━━━━━ EXCERPT TO READ

Why the move to real-time payments may happen sooner than you think.

Imagine a world in which consumers have control over their money and are connected directly to their payment mechanism of choice no matter where they are. Shoppers pay anyone directly from their current/checking accounts, banks reclaim a direct relationship with consumers, and retailers drive up store spending. Payment stakeholders drive out inefficiencies in the payments ecosystem, reducing costs and protecting margins in the face of relentless change and regulation.

Yet the complexities of our current payment systems are many. Consumers and businesses have multiple electronic options when it comes to paying for goods or services -- credit, debit, or prepaid card, ACH transaction, or alternative networks. While the current infrastructure works effectively today, it was built during an age when paper reigned and in which the mass market Internet and smartphones did not exist.  Now, paper-based payment systems have fallen behind by not leveraging the limitless bandwidth, consumer protections, and ubiquitous access to online information that now enable more efficient payment alternatives.

An evolutionary alternative
Real-time payments via numerous channels and devices like smartphones, non-branded cards, mobile phones, laptops, and computers offer a welcome alternative to current payment options -- delivering instant, secure, and inexpensive payments directly between two parties anywhere in the world. While the Fed recently issued a report urging the US to adopt a real-time payment system within 10 years, industry experts are more optimistic. At the NACHA Payments conference earlier this year, ACI surveyed 120 financial industry professionals and found that 70% believe real-time ACH payments will become a reality within the next two years.

The case for real-time
The benefits of real-time payments abound for consumers, financial institutions, retailers, and governments, and they need to be clearly and consistently communicated to all stakeholders, including consumers, to drive adoption.

━━━━━━━━━━
━━━━━ RECORDED INFORMATION

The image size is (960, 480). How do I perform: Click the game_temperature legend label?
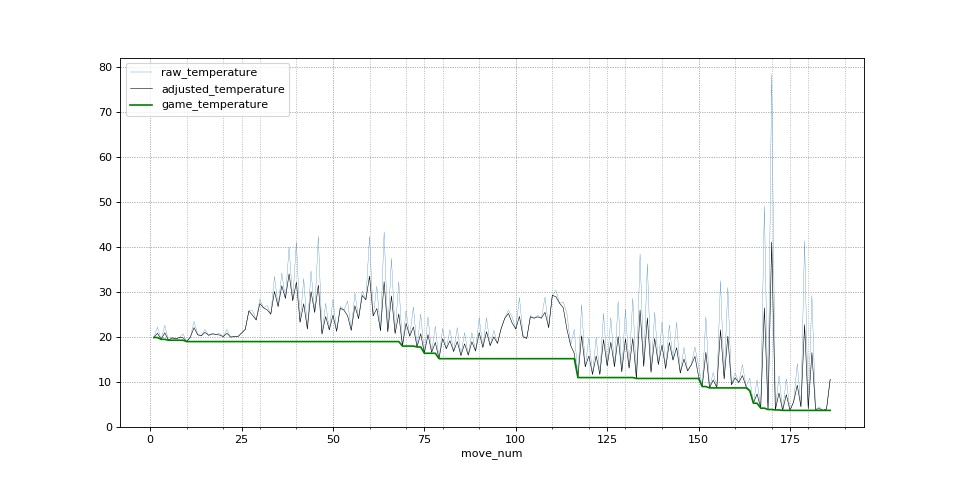[214, 105]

━━━━━━━━━━

TO-DO LIST:
1 - From the passage on real-time payments, list the channels and devices it names as means for making real-time payments.
2 - Duplicate the passage on real-time payments between "Yet the complexities" and "efficient payment alternatives.", inclusive.
3 - Go on with the passage on real-time payments from the point at which it stops.

ANSWERS:
1 -
- Smartphones
- Non-branded cards
- Mobile phones
- Laptops
- Computers

2 -
Yet the complexities of our current payment systems are many. Consumers and businesses have multiple electronic options when it comes to paying for goods or services -- credit, debit, or prepaid card, ACH transaction, or alternative networks. While the current infrastructure works effectively today, it was built during an age when paper reigned and in which the mass market Internet and smartphones did not exist.  Now, paper-based payment systems have fallen behind by not leveraging the limitless bandwidth, consumer protections, and ubiquitous access to online information that now enable more efficient payment alternatives.

3 -
For consumers, the keys to real-time payments are security and speed. Whether they’re paying each other, small businesses, large retailers, or billers, consumers control their money. As such, they appreciate benefits like lower cost, instant performance, and accompanying real-time rewards. This type of network is easy to use, so consumers can pay for charitable gifts, groceries, fuel, clothes, utility bills, association dues, and almost anything imaginable from their smartphones. Value-added paid services like P2P payments, fraud protection, and liquidity management -- as well as freebies like real-time reward offers and check replacement -- will also become widely available and utilized when real time payments are fully embraced.

Financial institutions will also reap the benefits of real-time payments, which are inexpensive, conservative, and efficient. While it’s true that financial institutions would lose money from interchange fees, conservative estimates project well over $5 billion annually in new revenue derived from consumption fees on services that consumers are demanding (e.g., P2P payments and increased fraud protection) as well as more effective cross-selling and merchant funded rewards. Further, there is an estimated $5 billion in savings from lowered attrition and saved acquisition costs.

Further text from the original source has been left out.